Brazilian actor (born 1964)

Maurício Mattar (born 3 April 1964) is a Brazilian actor.

== Biography ==
Maurício Mattar was born in Rio de Janeiro, the son of Jarbas Mattar and Liedir Mattar. He is of Lebanese origin. Mattar is the nephew of the great pianist Pedro Mattar.

== Career ==

Mauricio Mattar participated in the film False Blond directed by Carlos Reichenbach.
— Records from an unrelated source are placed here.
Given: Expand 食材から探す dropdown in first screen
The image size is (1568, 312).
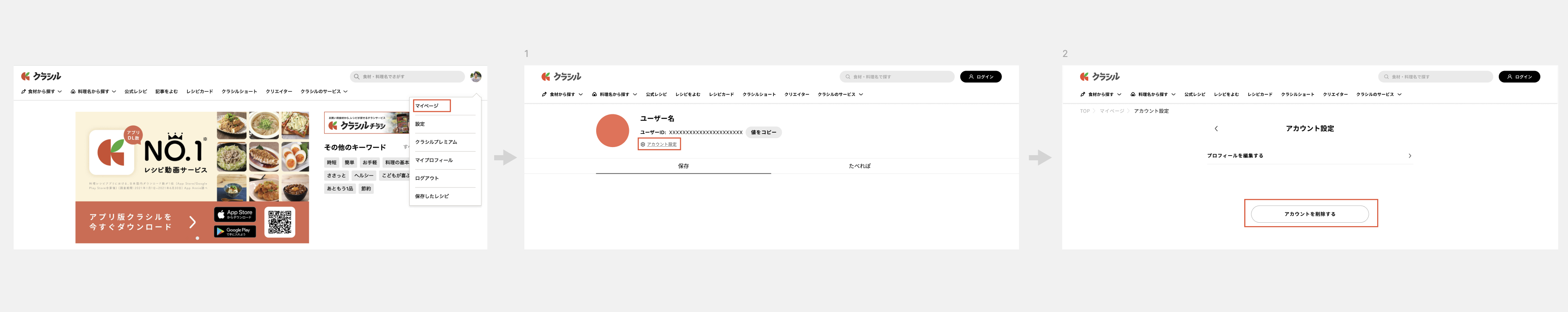Looking at the screenshot, I should [x=41, y=91].
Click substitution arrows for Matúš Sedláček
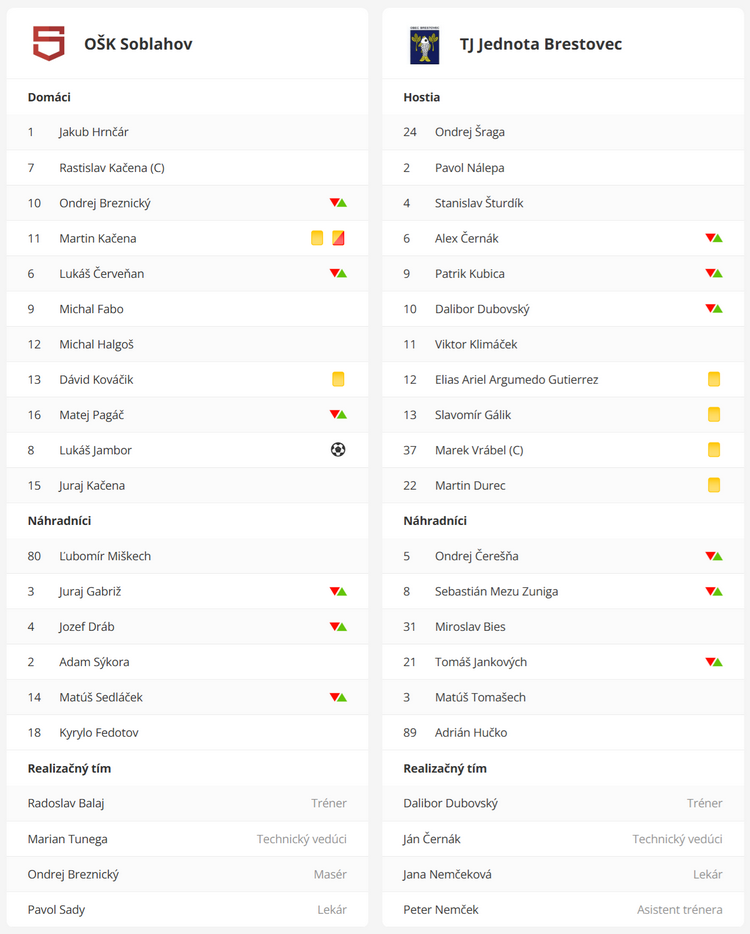Screen dimensions: 750x934 point(338,697)
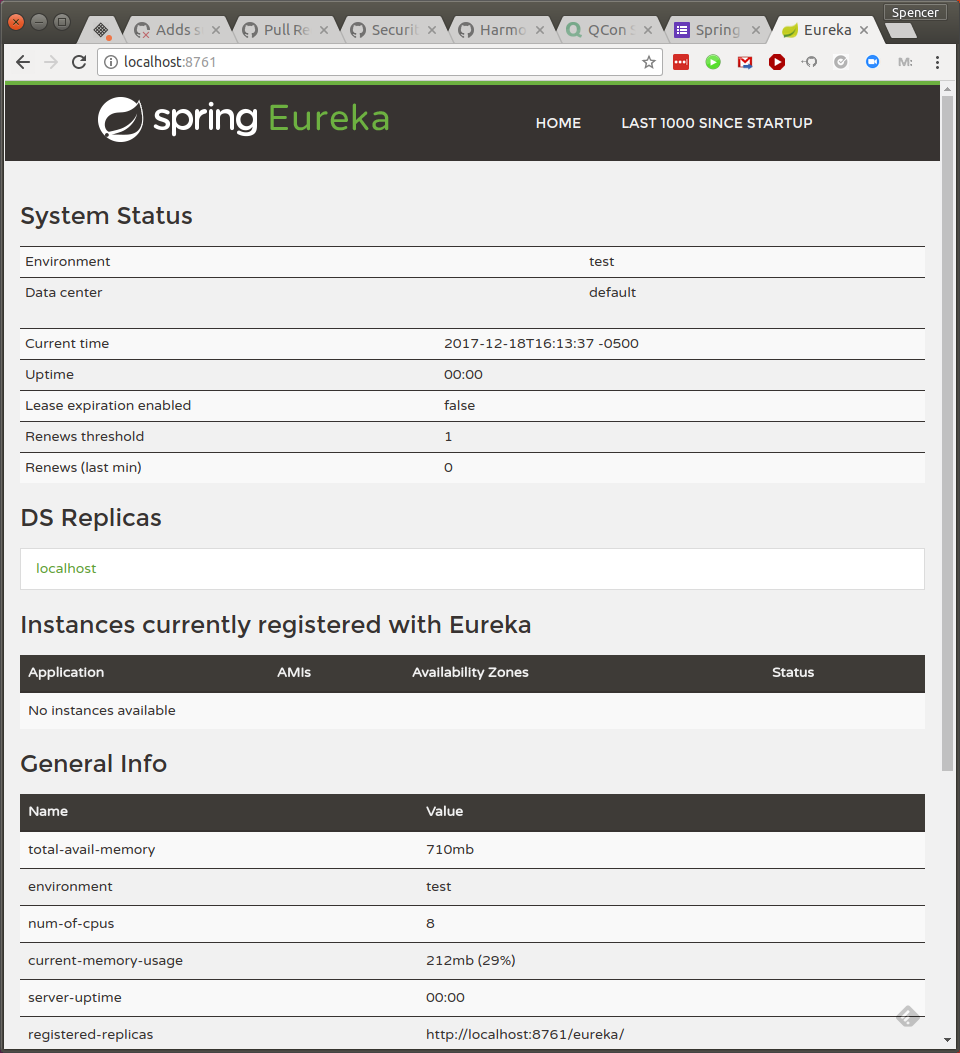Click the M: extension icon

(x=905, y=62)
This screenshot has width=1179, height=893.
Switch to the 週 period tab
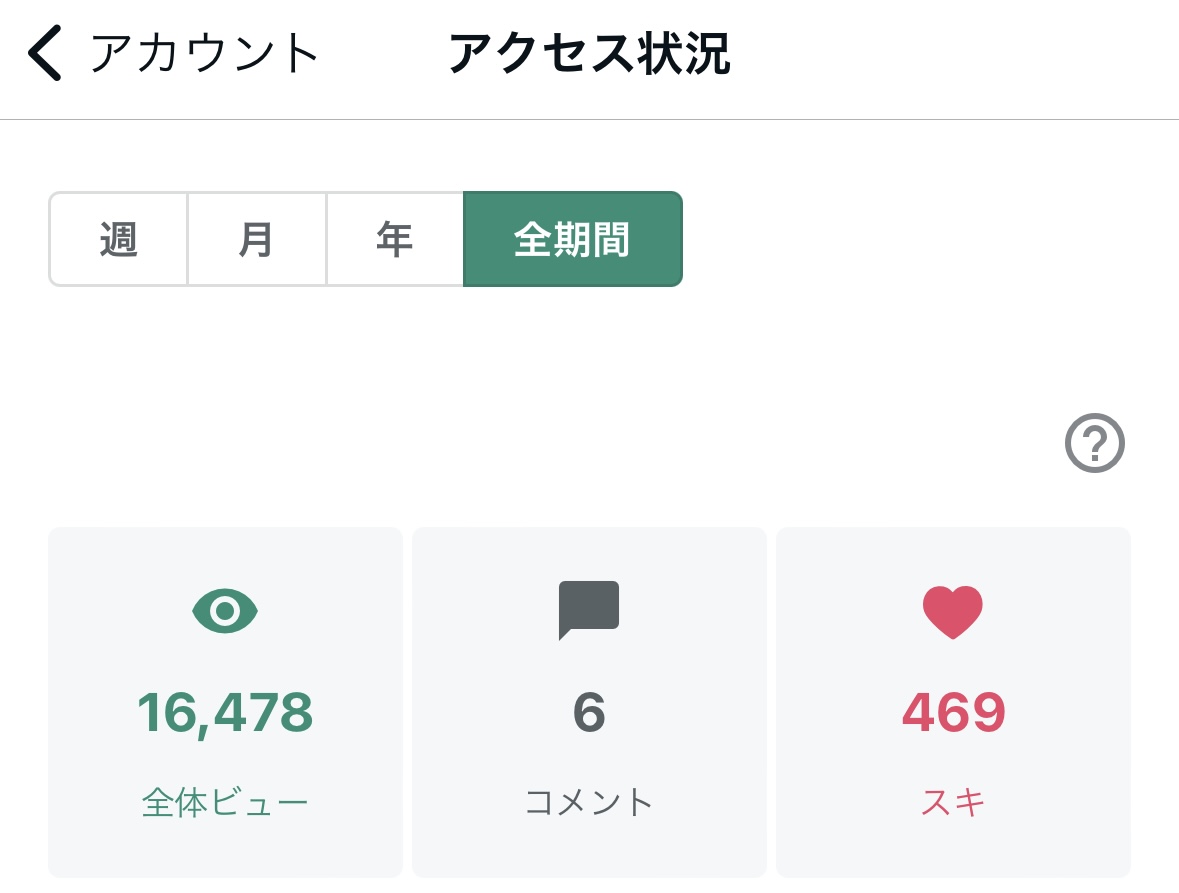[119, 239]
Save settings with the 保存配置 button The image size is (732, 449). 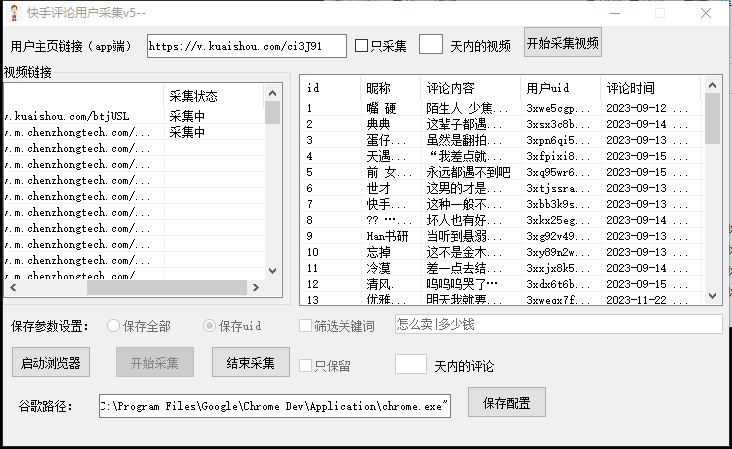513,403
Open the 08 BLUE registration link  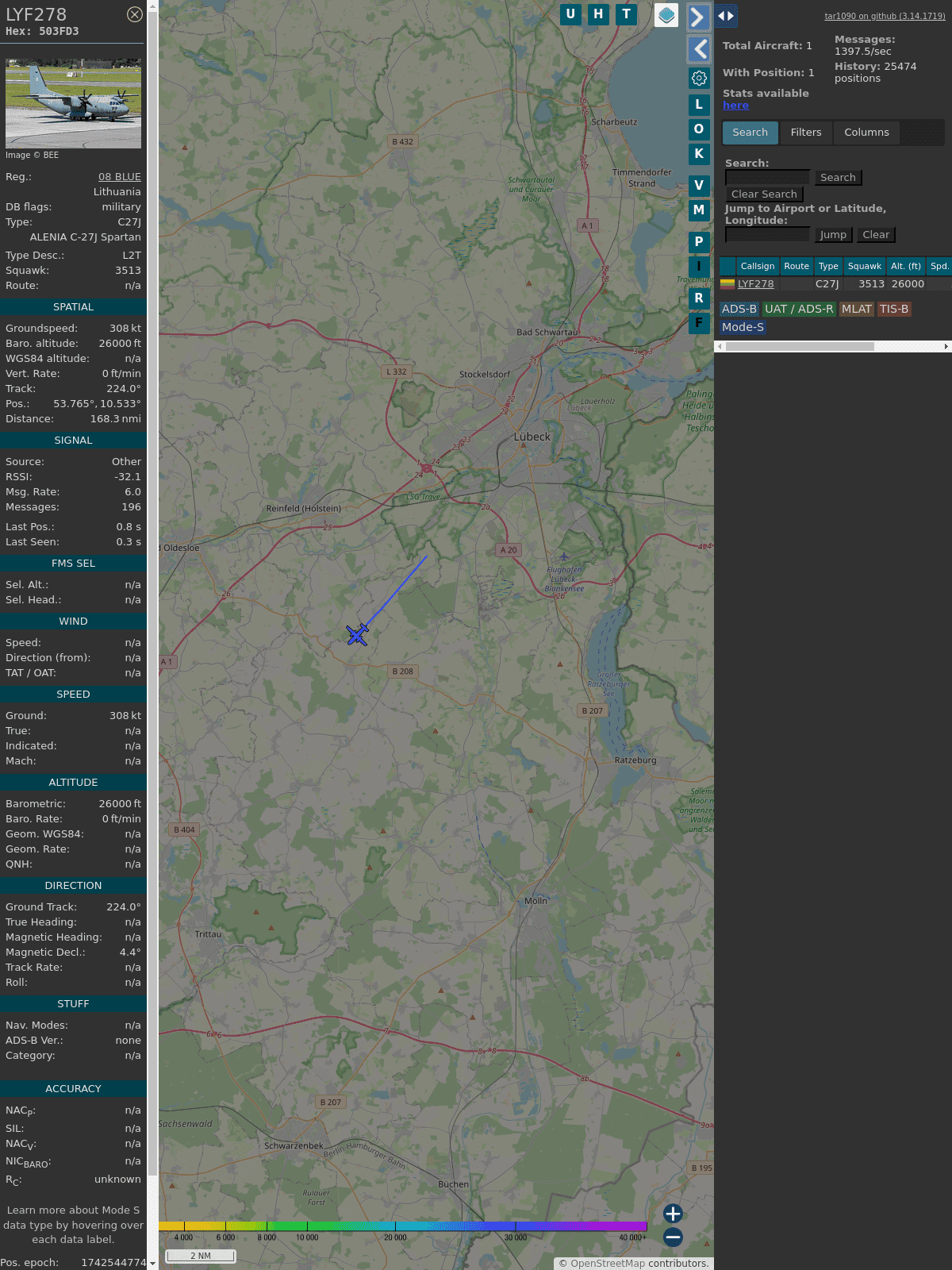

He is also a singer, having recorded some records and sung on the weekly television program "Domingão do Faustão" on the Rede Globo Brazilian network.

==Filmography==
In the cinema
- False Blond - in final phase
- 1990 - The Cat of Extraterrestre Boots
- 1989 - Kuarup
- 1987 - Johnny Love
- 1986 - Said cinema (documentary)

In the television
- 2019 - Topíssima - Carlos Dominguez
- 2018 - Jesus - Joachim
- 2013 - Dona Xepa - Júlio César Pantaleão
- 2010 - S.O.S. Emergência - Vinícius
- 2010 - Na Forma da Lei
- 2008 - Casos e Acasos - Diego
- 2006/2007 - O Profeta - Henrique
- 2005 - A Lua Me Disse - Lúcio
- 2003/2004 - Agora É que São Elas - Pedro
- 2001/2002 - A Padroeira - Dom Fernão de Avelar
- 2001 - Sítio do Picapau Amarelo - Tupã
- 2001 - Porto dos Milagres - Frederico Vieira
- 1999 - Louca Paixão - André
- 1998 - Mulher - Carlos Corrêa Lopes
- 1996 - O Fim do Mundo - Lucas
- 1994 - A Viagem - Teodoro Dias (Téo) Encarnação de Alexandre Toledo ( Guilherme fontes)
- 1993/1994 - O Mapa da Mina - Bakur Shariff
- 1992/1993 - Pedra sobre Pedra - Leonardo
- 1990 - Lua Cheia de Amor - Augusto
- 1990 - Rainha da Sucata - Rafael
- 1989 - O Salvador da Pátria - Sérgio
- 1987 - Bambolê - Murilo
- 1986 - Cambalacho - Porthos
- 1985/1986 - Roque Santeiro - João Ligeiro

== Personal life ==
He had a relationship with the Brazilian actress Paola Oliveira.